> **What is expected**
Reproduce verbatim the lines beginning with the one that contains "The width and height of the screenshot is (1100, 518)." and ending with the one that contains "at (254, 87).", both included.
● ● ● ● ●
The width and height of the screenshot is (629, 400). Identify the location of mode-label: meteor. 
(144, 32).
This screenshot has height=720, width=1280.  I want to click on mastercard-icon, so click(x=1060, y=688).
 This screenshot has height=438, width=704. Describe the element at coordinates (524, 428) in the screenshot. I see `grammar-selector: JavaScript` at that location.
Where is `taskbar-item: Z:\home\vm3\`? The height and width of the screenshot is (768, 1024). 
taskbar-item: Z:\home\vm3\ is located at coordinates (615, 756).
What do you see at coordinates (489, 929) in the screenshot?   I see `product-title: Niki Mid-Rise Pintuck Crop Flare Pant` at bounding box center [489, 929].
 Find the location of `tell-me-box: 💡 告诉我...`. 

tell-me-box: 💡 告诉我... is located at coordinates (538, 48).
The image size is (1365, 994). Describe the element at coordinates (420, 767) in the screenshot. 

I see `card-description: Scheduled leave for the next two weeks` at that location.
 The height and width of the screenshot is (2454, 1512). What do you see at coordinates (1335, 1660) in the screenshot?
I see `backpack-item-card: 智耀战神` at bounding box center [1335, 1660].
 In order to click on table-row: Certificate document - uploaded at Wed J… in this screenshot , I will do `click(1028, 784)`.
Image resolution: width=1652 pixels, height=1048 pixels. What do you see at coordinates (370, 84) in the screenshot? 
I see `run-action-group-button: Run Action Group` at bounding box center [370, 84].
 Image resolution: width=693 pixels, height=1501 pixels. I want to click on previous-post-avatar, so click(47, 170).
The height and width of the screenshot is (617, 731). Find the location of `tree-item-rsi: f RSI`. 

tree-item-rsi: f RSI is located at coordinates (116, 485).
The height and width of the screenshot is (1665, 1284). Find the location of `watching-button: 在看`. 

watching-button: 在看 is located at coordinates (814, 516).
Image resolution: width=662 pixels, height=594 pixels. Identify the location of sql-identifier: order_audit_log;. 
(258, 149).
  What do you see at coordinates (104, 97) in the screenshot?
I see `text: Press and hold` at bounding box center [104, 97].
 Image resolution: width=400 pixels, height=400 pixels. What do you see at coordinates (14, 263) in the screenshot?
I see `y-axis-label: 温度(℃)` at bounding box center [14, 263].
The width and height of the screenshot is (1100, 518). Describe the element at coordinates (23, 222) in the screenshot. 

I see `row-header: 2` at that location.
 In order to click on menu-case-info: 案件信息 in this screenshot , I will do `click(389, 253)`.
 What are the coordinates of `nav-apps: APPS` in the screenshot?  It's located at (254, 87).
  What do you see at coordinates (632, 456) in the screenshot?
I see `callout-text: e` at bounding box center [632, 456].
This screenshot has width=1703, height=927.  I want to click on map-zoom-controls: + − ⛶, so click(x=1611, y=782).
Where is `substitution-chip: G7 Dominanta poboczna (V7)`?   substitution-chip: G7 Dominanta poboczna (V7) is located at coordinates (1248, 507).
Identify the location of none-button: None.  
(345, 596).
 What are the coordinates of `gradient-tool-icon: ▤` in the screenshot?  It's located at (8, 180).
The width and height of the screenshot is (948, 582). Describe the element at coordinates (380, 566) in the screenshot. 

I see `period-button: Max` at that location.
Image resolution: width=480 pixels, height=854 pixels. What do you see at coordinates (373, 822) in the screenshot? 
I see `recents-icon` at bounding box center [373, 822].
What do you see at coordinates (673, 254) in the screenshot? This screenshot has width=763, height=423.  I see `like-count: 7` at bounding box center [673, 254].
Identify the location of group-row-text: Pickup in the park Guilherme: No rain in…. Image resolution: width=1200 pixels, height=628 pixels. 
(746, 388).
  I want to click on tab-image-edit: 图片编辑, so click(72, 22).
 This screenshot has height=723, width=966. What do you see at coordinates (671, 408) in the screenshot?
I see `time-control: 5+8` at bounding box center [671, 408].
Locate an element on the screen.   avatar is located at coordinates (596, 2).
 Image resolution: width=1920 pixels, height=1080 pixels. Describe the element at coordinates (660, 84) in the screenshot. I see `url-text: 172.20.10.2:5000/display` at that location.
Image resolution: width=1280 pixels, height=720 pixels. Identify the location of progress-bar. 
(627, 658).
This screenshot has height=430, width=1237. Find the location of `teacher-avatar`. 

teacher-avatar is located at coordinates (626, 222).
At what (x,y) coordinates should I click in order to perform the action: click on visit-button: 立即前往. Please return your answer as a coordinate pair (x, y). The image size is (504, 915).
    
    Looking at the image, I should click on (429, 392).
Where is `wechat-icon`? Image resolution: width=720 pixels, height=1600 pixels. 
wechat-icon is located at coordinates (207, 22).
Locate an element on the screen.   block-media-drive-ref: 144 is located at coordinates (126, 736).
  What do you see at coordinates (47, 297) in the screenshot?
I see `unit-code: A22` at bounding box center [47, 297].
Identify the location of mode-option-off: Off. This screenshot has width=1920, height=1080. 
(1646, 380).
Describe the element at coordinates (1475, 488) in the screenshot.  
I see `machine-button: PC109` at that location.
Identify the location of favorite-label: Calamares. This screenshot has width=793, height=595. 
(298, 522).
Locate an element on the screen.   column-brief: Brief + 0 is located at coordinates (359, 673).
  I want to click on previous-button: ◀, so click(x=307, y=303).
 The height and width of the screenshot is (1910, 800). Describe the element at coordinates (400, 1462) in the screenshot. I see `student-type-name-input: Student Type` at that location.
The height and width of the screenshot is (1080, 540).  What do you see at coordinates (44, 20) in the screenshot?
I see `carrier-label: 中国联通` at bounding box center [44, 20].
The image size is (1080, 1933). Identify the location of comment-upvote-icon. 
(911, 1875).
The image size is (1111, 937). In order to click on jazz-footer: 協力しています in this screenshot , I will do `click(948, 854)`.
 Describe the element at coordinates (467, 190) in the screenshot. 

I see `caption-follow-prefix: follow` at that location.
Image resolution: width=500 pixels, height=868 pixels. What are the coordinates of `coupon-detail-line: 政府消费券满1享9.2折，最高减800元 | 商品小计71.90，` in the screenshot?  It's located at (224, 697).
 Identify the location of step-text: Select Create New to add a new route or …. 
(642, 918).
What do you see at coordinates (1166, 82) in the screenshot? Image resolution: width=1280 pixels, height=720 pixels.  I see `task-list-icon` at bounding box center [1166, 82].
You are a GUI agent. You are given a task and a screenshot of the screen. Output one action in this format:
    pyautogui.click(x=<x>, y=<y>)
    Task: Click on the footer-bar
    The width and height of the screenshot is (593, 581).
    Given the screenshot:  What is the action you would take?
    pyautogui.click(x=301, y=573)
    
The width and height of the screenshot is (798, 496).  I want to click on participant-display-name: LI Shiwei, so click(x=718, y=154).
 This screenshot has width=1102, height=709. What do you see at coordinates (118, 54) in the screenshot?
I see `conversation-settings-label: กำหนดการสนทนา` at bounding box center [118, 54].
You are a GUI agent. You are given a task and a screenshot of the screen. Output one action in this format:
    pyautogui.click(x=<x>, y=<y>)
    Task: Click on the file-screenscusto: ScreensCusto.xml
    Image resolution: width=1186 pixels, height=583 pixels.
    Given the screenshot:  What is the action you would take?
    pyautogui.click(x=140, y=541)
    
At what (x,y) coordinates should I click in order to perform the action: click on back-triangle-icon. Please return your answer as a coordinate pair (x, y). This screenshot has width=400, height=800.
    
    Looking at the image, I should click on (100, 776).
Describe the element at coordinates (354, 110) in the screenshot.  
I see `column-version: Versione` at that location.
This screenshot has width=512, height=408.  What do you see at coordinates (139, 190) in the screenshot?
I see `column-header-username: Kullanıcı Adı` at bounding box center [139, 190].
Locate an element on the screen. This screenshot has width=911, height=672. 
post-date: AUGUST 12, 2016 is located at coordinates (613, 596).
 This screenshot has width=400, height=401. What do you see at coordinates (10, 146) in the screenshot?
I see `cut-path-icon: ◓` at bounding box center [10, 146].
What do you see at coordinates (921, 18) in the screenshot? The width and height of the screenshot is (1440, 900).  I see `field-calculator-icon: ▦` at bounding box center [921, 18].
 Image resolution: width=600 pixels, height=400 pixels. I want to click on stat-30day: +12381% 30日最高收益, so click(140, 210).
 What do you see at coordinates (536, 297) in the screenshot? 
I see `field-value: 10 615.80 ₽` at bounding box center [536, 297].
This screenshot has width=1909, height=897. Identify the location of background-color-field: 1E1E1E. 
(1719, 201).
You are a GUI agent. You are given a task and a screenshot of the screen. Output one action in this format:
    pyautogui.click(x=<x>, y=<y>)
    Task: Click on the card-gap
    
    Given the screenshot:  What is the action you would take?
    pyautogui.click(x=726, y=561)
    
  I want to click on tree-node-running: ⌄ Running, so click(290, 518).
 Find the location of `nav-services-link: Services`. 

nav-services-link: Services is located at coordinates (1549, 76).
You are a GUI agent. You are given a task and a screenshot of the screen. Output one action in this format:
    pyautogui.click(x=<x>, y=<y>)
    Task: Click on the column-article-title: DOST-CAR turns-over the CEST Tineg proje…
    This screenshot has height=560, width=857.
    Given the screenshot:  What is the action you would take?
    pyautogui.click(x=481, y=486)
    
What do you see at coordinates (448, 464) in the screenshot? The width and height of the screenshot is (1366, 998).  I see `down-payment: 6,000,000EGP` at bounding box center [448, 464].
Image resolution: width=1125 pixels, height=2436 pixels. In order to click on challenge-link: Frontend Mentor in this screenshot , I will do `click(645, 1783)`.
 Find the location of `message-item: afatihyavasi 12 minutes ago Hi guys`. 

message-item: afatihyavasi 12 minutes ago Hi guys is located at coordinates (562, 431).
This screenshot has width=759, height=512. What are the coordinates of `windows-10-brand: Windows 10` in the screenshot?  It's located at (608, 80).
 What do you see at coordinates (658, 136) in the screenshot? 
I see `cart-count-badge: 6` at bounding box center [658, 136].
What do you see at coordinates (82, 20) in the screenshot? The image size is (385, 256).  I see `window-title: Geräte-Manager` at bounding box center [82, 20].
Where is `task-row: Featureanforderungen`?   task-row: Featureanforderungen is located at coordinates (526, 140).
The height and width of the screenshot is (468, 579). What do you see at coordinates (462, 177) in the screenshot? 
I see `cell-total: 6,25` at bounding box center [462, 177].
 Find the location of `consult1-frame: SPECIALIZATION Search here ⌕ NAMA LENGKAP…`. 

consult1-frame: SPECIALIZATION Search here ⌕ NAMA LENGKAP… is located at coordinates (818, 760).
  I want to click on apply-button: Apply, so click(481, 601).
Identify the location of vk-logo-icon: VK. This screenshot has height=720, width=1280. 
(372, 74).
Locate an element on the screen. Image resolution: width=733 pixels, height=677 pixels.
● ● ● ● ●
> **Expected answer**
The width and height of the screenshot is (1100, 518). Describe the element at coordinates (23, 222) in the screenshot. 

I see `row-header: 2` at that location.
 In order to click on menu-case-info: 案件信息 in this screenshot , I will do `click(389, 253)`.
 What are the coordinates of `nav-apps: APPS` in the screenshot?  It's located at (254, 87).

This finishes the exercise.